Analytical Discovery of Manifold with Machine Learning
Yafei Shen, Huan-Fei Ma, Ling Yang
TL;DR
This work introduces GAMLA, a Global Analytical Manifold Learning framework that combines a two-round autoencoder training to yield a character map $G(\\bm{x})$ to an $m$-dimensional latent space and a complementary map $R(\\bm{x})$ to an $(n-m)$-dimensional space, producing an explicit analytic manifold equation $R(\\bm{x})=\\bm{0}$ alongside a global coordinate chart. The first round learns the manifold structure via a bottleneck of size $m$, while the second round augments the bottleneck to $n$ and trains only new weights to obtain $ ilde{\\bm{z}}=R(\\bm{x})$, enabling direct computation of differential-geometric quantities such as normals and curvature from analytic forms. The method delivers two coherent representations that decompose the latent space and capture local structure around the manifold, facilitating anomaly detection and explanation through the sign and magnitude of $\\tilde{\\bm{z}}$. Extensive experiments on synthetic manifolds, Swiss Roll, Stanford Bunny data, MALGO mouse phenotypes, and image datasets demonstrate accurate global unfolding, analytic manifold description, and interpretable anomaly categorization, with successful image interpolation in the learned character space. GAMLA thus bridges data-driven manifold learning and analytical geometry, offering a scalable, interpretable tool for exploring intrinsic data geometry and surrounding structures.
Abstract
Understanding low-dimensional structures within high-dimensional data is crucial for visualization, interpretation, and denoising in complex datasets. Despite the advancements in manifold learning techniques, key challenges-such as limited global insight and the lack of interpretable analytical descriptions-remain unresolved. In this work, we introduce a novel framework, GAMLA (Global Analytical Manifold Learning using Auto-encoding). GAMLA employs a two-round training process within an auto-encoding framework to derive both character and complementary representations for the underlying manifold.

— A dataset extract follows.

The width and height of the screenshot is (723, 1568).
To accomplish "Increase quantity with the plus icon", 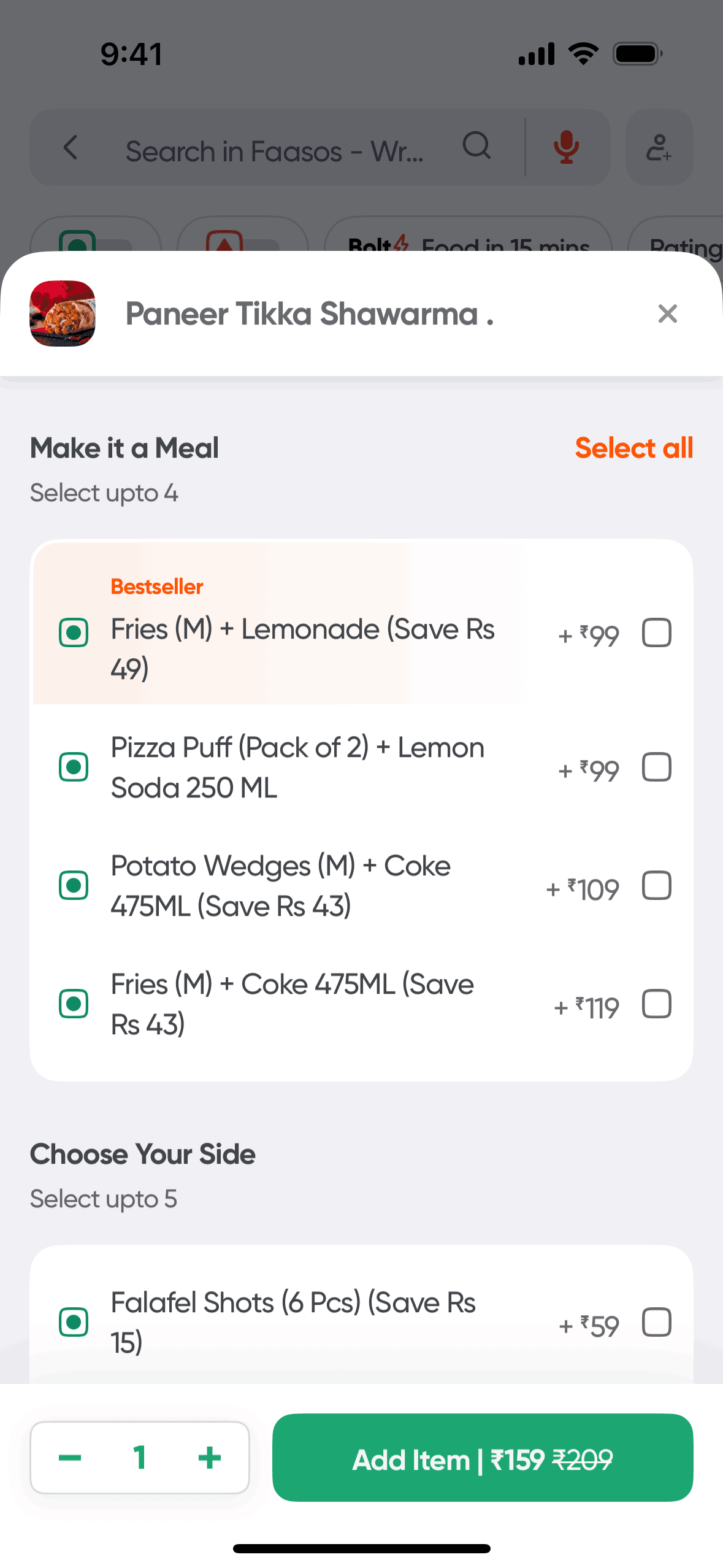I will 209,1457.

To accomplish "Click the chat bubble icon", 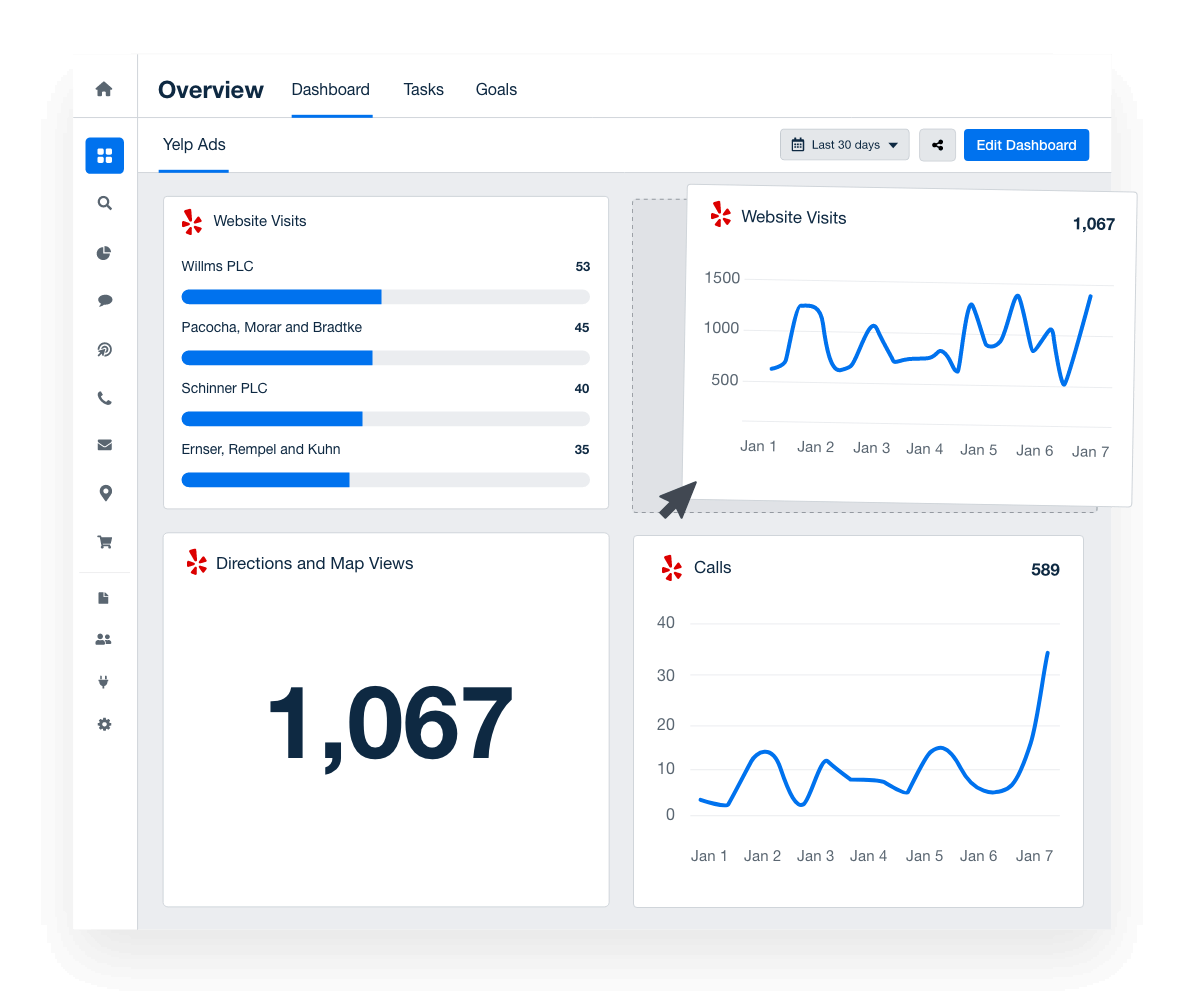I will (105, 300).
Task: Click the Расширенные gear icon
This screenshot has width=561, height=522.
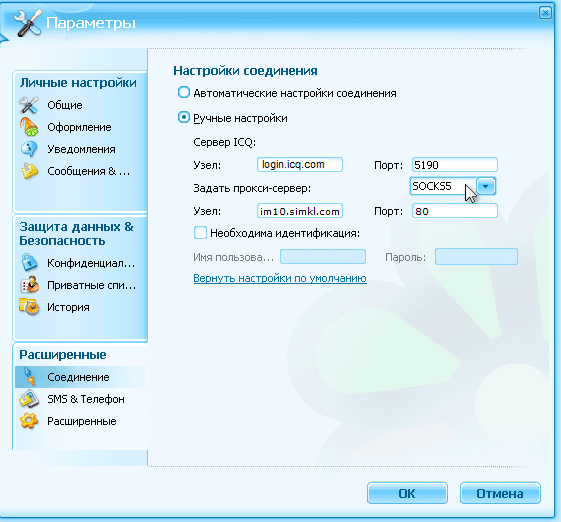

With the character representation, the manifold is represented by a parametric function which unfold the manifold to provide a global coordinate. While with the complementary representation, an approximate explicit manifold description is developed, offering a global and analytical representation of smooth manifolds underlying high-dimensional datasets. This enables the analytical derivation of geometric properties such as curvature and normal vectors. Moreover, we find the two representations together decompose the whole latent space and can thus characterize the local spatial structure surrounding the manifold, proving particularly effective in anomaly detection and categorization. Through extensive experiments on benchmark datasets and real-world applications, GAMLA demonstrates its ability to achieve computational efficiency and interpretability while providing precise geometric and structural insights. This framework bridges the gap between data-driven manifold learning and analytical geometry, presenting a versatile tool for exploring the intrinsic properties of complex data sets.